Une mère exhibe fièrement la carte qui lui donne
droit aux prestations du fonds de solidarité.
 Mome avait été acheminé vers l’hôpital la veille. Un voyage difficile, selon son père: 9 km à pied, suivis de 25 km en voiture. Mome, fébrile et affaibli, était incapable de marcher, si bien que son père a dû le porter sur son dos 9 km durant.

Mome et son père à l’hôpital
Les médecins ont diagnostiqué un typhus, maladie infectieuse grave qui se contracte en consommant de l’eau ou des aliments souillés. Non traitée, cette affection extrêmement courante dans les pays aux normes d’hygiène faibles s’avère souvent mortelle chez les enfants et les personnes fragiles.

Au Laos, nombre de villages ne sont équipés ni de latrines ni de fontaines. Dans ces circonstances, les bactéries se multiplient de façon fulgurante. C’est pourquoi la CRS bâtit des latrines et des fontaines en collaboration avec ses partenaires locaux.



Une petite fille se lave les mains à une fontaine financée par la CRS.

Mome a dû rester quelques jours à l’hôpital sous antibiotiques.

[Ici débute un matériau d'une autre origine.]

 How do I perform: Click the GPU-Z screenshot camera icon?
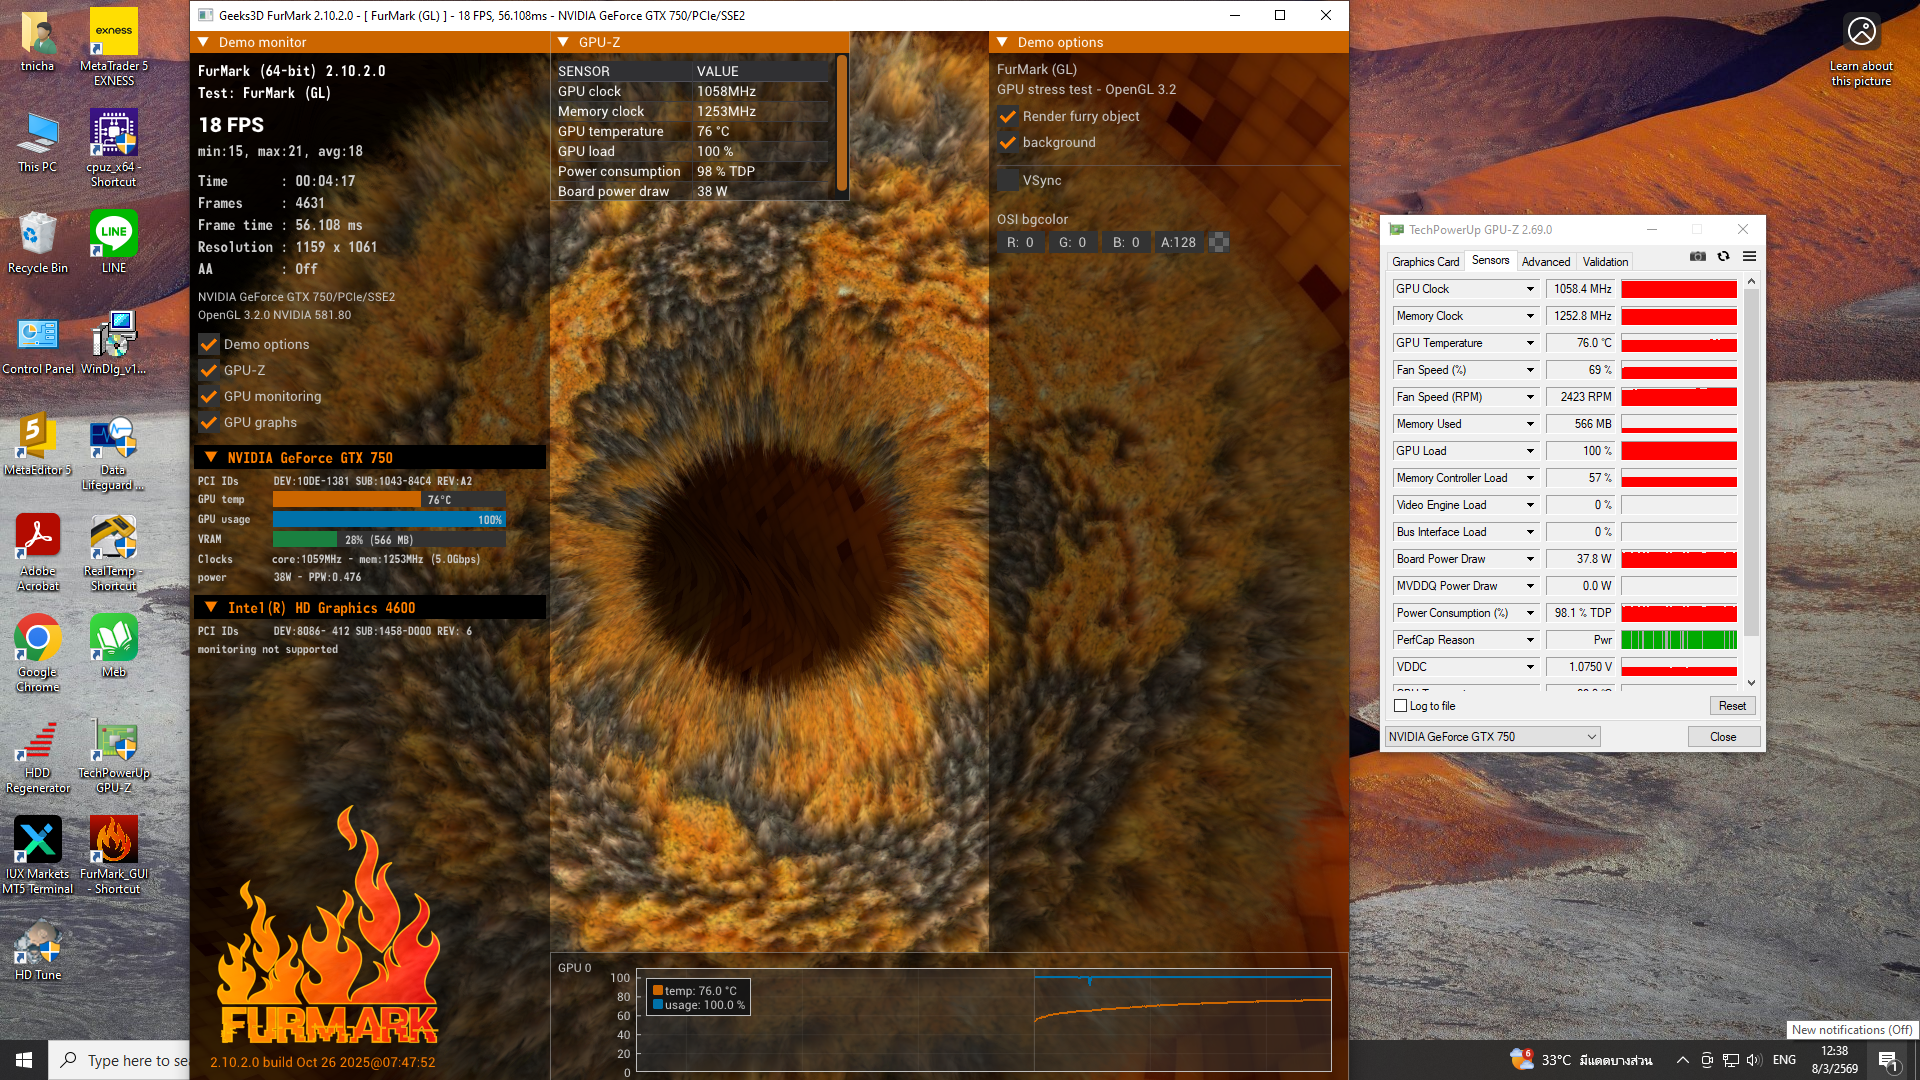(1698, 257)
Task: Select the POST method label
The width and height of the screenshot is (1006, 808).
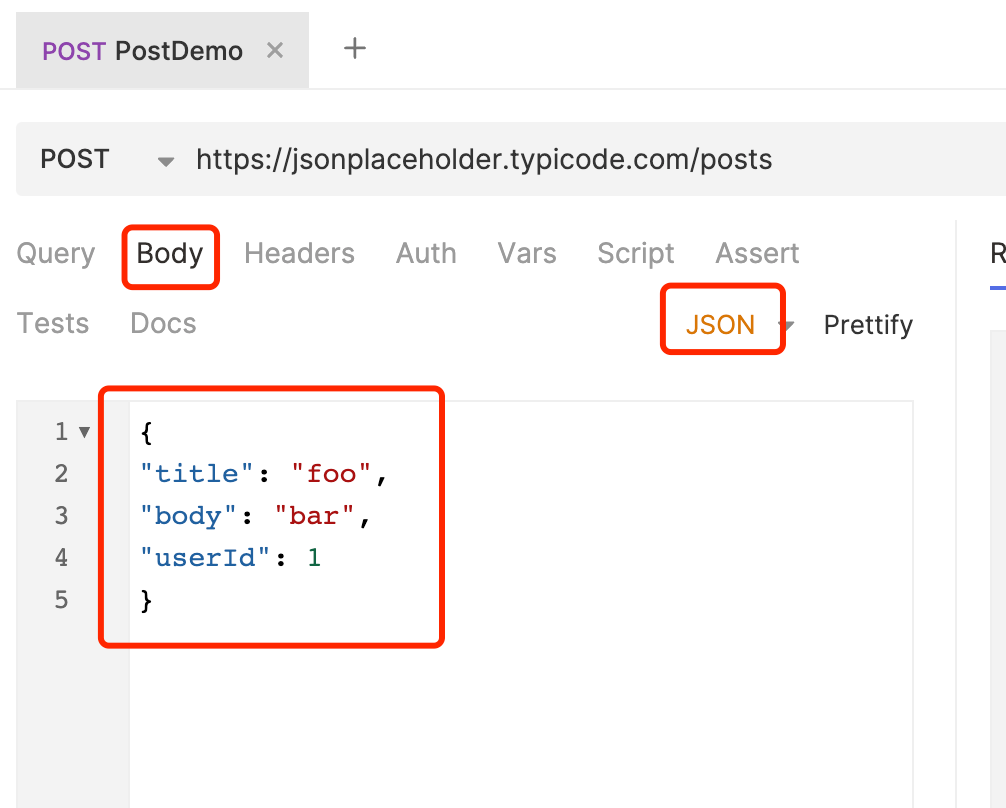Action: 75,159
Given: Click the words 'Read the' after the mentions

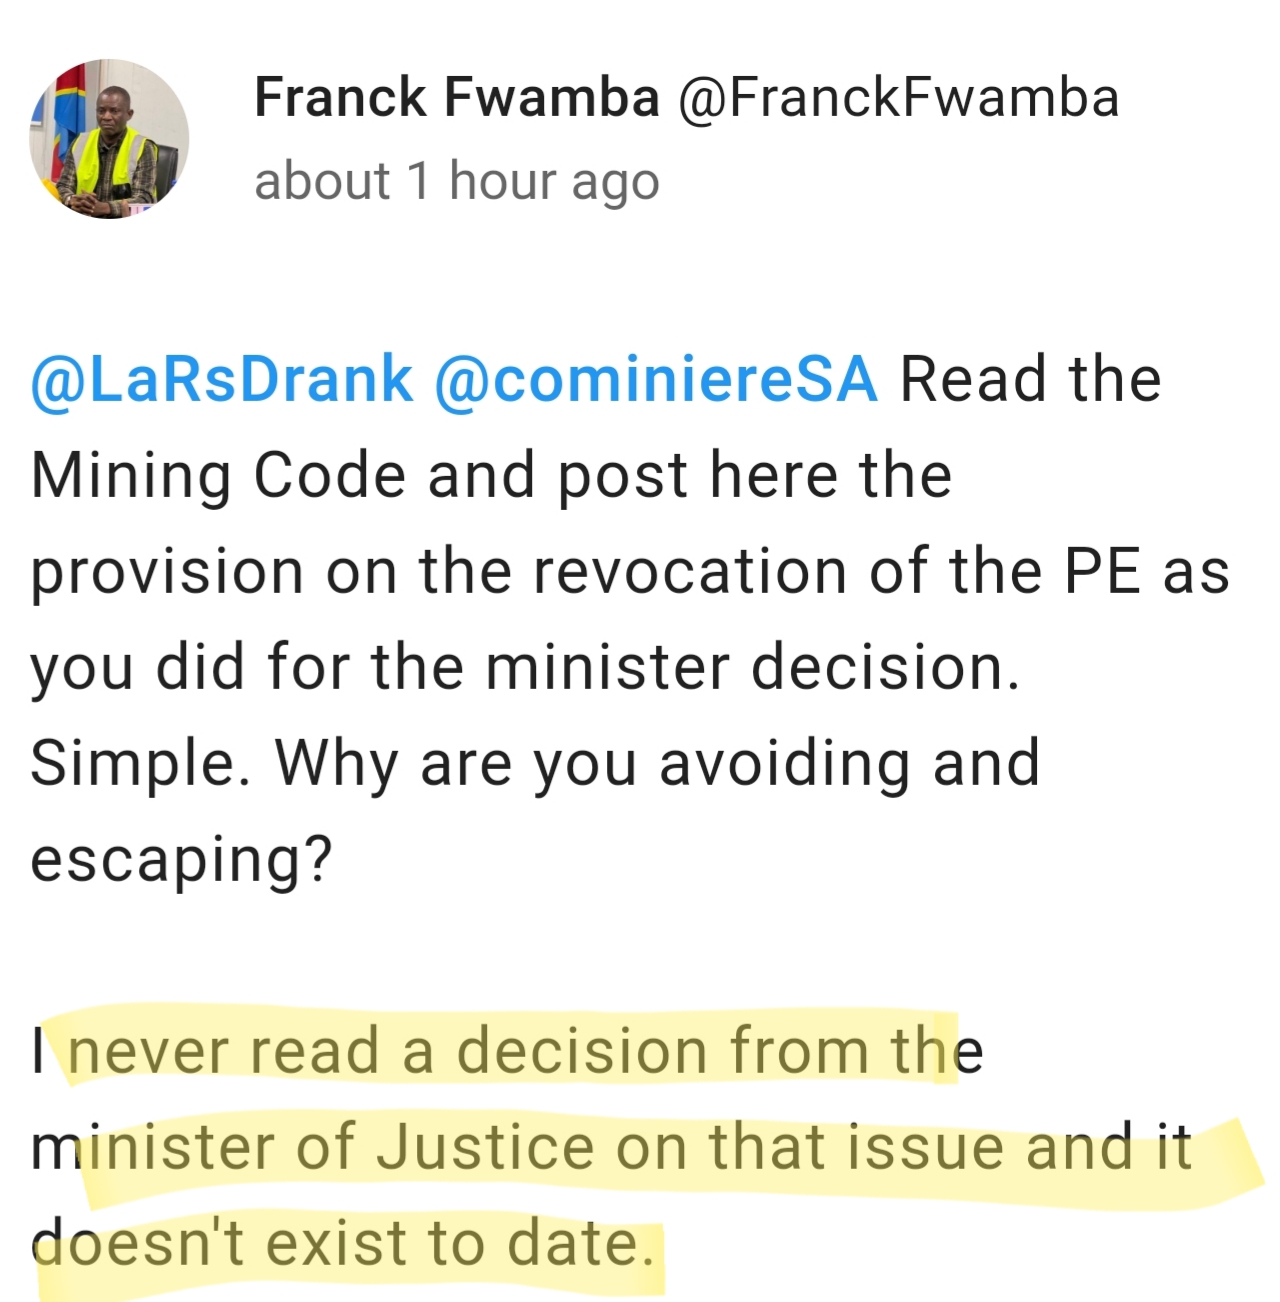Looking at the screenshot, I should [x=1030, y=380].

Il était visiblement heureux de savoir son père toujours présent à ses côtés. Les médecins m’ont assuré qu’il serait rétabli sous peu. Forte de leur optimisme, j’espère que Mome a désormais retrouvé le sourire.

La Croix-Rouge reste mobilisée en faveur des populations abandonnées par l’opinion comme ici, au Laos. Ainsi, la Fédération internationale des Sociétés de la Croix-Rouge et du Croissant-Rouge appellent à une reconnaissance des catastrophes silencieuses qui sont généralement de petite ou de moyenne taille, soudaine ou à évolution lente et dénombrant moins de victimes que les catastrophes majeures, mais néanmoins avec des conséquences dramatiques pour les individus, les familles et les communautés touchées.